Elements of the CAN-U-P-LOTS practice bundle include:
C: Evaluating the cause of fluid overload
A: Assessing albumin level and replenishing as needed
N: Limiting nephrotoxic medications that can hurt the kidneys
U: Assessing and treating high levels of uric acid and using dialysis for ultra-filtration to remove extra fluid
P: Perfusion to the kidneys by increasing blood pressure to ensure adequate blood flow
L: Lasix stress test and attempting diuretic use to assess if the kidneys respond
O: Monitoring urine output/obstruction carefully and considering placing a Foley catheter or doing a renal ultrasound to ensure no blockage
T: Monitoring total fluid intake with an eye toward reducing fluid amounts without sacrificing nutrition
S: Considering steroid use if a patient is on several vasopressors to further support blood pressure
Some NICU neonates have risk factors that confer a high risk for fluid imbalance, including patients:
with sepsis or acute kidney injury
receiving multiple antibiotics
being prepared for major surgery
requiring blood pressure support with multiple medications
“Preliminary data suggest that the vast majority of neonates admitted to the Children’s of Alabama NICU meet the criteria at least once for fluid overload problems,” Gordon said.
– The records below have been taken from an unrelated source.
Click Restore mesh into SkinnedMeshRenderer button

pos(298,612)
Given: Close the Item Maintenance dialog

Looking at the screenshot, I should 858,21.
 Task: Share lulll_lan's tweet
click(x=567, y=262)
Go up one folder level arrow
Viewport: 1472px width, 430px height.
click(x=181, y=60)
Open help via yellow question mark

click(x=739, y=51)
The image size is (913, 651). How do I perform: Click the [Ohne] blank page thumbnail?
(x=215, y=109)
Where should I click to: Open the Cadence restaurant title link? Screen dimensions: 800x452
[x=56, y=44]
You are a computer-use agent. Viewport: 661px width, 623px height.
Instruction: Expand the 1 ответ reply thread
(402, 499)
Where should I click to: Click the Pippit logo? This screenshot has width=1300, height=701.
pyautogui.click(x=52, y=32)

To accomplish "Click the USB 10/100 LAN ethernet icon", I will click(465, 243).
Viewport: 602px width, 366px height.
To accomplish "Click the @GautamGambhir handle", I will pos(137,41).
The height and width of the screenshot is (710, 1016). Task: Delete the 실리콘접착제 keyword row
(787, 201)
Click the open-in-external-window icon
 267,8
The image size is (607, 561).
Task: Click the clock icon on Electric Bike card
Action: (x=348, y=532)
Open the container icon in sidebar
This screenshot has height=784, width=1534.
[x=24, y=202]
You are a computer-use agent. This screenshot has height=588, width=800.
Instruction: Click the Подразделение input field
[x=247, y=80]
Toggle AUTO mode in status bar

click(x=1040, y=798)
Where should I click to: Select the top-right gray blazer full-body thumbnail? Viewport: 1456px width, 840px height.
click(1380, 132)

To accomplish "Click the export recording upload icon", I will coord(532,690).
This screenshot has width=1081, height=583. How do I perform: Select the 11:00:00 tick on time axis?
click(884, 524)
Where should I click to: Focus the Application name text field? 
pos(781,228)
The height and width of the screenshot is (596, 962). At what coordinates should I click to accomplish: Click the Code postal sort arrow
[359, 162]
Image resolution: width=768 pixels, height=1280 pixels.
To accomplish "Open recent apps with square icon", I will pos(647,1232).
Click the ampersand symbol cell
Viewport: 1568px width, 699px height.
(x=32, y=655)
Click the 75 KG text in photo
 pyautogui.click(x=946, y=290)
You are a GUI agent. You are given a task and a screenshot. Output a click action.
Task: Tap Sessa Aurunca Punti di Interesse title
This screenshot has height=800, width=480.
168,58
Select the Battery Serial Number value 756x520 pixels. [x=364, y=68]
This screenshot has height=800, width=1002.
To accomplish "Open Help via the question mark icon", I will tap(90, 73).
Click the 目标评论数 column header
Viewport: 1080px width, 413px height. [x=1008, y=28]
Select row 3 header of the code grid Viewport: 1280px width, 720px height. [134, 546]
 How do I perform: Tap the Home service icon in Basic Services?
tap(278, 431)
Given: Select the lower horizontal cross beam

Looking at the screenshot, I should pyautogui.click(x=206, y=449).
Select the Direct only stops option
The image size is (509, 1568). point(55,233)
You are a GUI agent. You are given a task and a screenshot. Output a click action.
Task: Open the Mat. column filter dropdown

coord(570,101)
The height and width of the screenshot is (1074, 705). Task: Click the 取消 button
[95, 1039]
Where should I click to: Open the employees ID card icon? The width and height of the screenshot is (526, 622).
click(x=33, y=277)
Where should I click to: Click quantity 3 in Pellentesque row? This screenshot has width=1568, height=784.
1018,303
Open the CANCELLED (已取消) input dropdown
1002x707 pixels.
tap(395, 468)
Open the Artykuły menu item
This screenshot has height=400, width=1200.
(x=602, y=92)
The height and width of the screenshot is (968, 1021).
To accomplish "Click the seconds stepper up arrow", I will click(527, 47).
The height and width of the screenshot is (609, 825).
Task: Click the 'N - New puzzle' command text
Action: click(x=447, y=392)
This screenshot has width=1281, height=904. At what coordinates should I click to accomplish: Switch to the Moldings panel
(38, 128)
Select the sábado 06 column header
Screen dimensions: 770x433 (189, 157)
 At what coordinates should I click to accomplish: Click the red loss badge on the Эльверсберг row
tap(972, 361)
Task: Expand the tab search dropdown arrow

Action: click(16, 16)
The CAN-U-P-LOTS effort “will produce valuable data that will help us understand whether and how this practice bundle can be implemented on a widespread basis,” said David Askenazi, M.D., director of the Children’s Pediatric and Infant Center for Acute Nephrology (PICAN).
“The idea started with a collaborative approach to help standardize care of these children and educate providers in an effort to equip the NICU team with these systematic tools, so babies don’t ever have to develop fluid overload—the soggy lungs or wet heart that will keep them sicker longer,” Askenazi said. “It takes a village because a project like this takes multiple people, conversations and opportunities to learn from one another.”
“Our hunch is it’s going to work,” he added. “If we can show clinical improvements in these vulnerable babies, we can communicate this to our colleagues to help babies around the country and world. We’re giving them 10 things to think about that can help them maximize medical management before these babies need dialysis.”